第177話 中央から南へ ~徳丸 2~
食堂では、早く起きてきた隊員たちが、もう食事をはじめている。
特に意識をして集めたわけではないけれど、徳丸の部隊は自分と同じ北区出身で体が大きく、力の強いものが多い。
そのせいもあってか食べる量も半端じゃない。
賄いの女性たちは、まだ来て間もないのに既に汗をかいて忙しなく動いている。
それを目の当たりにすると、いつも少しだけ申し訳なく思う。
窓際に席を取って食べ始めたころ、修治が入ってきたのが見えて、徳丸は声をかけた。
「相変わらず凄い量ですね」
御膳に目を向けた修治は呆れた顔を見せた。
「そうか? これはまだ少ないほうだぞ?」
徳丸が近くにいた隊員のほうへ箸を向けてみせると、向かいの席に腰をおろした修治は、そちらに視線を移して唖然としていた。
「うちの隊にいる北区のやつらも飯の量が凄いですけど、トクさんのところと比べると、やつらが小食にみえますよ」
「まぁ、ほかの区のやつからみたら、多いのかもな。俺らにしてみりゃあ、ガキのころから当り前に食っている量なんだがな」
つい笑う声も大きくなる。修治もフッと鼻で笑ってから食べ始めた。
「そういやぁ、おまえ、ジャセンベルは今年で何度目だって?」
「俺が初めて蓮華になった年と、七年前に出産で休んでいた巧の代わりに渡ってるので、三度目ですね」
「それなら多少は気が楽だろう?」
ピタッと食べていた動きが止まり、修治はおもむろに箸を置いた。
「そうでもないですよ。
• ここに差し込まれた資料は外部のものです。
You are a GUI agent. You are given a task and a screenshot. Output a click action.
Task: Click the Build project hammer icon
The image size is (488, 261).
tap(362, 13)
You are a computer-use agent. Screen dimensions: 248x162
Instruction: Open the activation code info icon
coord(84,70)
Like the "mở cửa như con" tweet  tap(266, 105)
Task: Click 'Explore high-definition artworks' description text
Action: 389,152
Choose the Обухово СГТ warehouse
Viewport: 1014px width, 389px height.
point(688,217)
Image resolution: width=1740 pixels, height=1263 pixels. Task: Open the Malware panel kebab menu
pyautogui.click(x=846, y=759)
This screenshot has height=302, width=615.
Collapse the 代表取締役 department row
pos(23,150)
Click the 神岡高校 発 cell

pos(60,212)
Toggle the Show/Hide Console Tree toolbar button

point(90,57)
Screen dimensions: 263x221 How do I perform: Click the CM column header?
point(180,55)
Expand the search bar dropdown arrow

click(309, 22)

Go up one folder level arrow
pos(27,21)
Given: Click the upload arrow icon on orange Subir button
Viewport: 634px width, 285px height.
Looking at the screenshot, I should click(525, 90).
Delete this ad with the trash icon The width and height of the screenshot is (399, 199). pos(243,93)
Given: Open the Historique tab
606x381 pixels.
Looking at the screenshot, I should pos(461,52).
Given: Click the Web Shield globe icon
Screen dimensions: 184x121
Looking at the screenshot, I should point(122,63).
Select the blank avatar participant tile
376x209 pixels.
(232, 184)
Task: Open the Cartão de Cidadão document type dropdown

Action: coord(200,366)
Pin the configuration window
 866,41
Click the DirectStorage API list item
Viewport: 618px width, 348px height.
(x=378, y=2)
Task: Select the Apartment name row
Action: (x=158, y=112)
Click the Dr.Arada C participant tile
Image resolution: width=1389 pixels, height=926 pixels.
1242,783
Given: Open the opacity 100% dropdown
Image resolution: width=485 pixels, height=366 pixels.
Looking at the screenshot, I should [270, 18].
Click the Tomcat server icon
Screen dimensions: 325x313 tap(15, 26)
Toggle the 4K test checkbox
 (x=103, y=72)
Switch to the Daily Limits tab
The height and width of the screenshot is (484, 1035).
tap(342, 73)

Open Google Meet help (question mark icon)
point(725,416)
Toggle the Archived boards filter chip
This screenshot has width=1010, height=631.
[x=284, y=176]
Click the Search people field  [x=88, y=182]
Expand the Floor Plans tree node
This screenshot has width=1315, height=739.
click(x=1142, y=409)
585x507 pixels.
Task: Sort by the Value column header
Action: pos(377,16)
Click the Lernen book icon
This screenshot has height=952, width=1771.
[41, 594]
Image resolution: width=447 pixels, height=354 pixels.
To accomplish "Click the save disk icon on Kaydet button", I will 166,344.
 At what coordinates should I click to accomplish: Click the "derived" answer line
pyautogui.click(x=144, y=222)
なにしろ、大陸は状況が大きく変わってるじゃないですか」
「あぁ、同盟だなんだ、とな」
「ジャセンベルの奉納場所は、ヘイトの国境にほど近い……小競り合いが続いているようなら、場合によっては相当近くまで敵兵が出ているかもしれない。両軍どちらに遭遇してもおかしくないんですから」
修治の表情が曇る。
「そうか。おまえ、やけに落ち着いてやがるから、そう心配したもんでもないのかと思っていたがな」
「あの国じゃ、巧がこだわりを持って続けていることがあるもんだから、少しばかり手間もかかるんですよ」
「植林か?」
徳丸が言うと、修治はうなずいた。
「あれは巧が蓮華にあがる前から続いてるからな……あいつ自身も、実は楽しんでるふうなところもある。なんでも引き揚げたあとに世話をしてくれるジャセンベル人がいるらしいじゃねぇか」
「ええ。俺は会ったことがないんですけど、麻乃はそいつに会ったみたいですよ。植物に詳しいようで、ずいぶんと育っているから驚きました」
「そうやってくれる相手がいるなら、こんな状態だ。今年は休んでもいいんじゃねぇのか?」
修治は背筋を正すと、しっかりと徳丸の目を見つめてきた。
「そんなわけにはいかないでしょう? 今年、休んだがために、すべてが無駄になるかもしれないんですから」
律儀なやつだ――。
ここまで考えている修治に感心しながら、徳丸は食べる手を止めて話し入ってしまう。
「本当なら、岱胡にもちゃんと話した上で、細かな情報を詰めていきたいんですけどね」
「話しに行ってくりゃあいいじゃねぇか、この所は襲撃もない、幸い今は予備隊も詰めている。一日、二日外しても問題ねぇぞ?」
「いや……岱胡は今、西ですから。俺が顔を出すことで、なにかがこじれても面倒なだけです」
修治はそう言って苦笑いをした。
そういえば西は常任で麻乃が詰めている。
顔を合わせて些細なことで揉めないとも限らないか……。
やっと落着きを取り戻したらしいのに、また不安定になったら今度は手を打つ暇もない。
「まぁ、会議もありますし、そのときにでも岱胡にはあらためて話しますよ。それからでも間に合うでしょう。向こうへ渡ったら岱胡のことは責任を持ってカバーするつもりですしね」
そう呟きながら箸を手に食事を始めた修治は、やけに寂しそうな表情になった。
麻乃と一緒になって感情をたかぶらせていた鴇汰に、冷静になれ、などと言ってたしなめていた割に、実は修治も同じように憤ったり落ち込んだりしている。
普段は感情をあまりおもてに出さないぶん、そうなるとひどく目立つうえに、徳丸にしてみると、珍しいものを見た気分になる。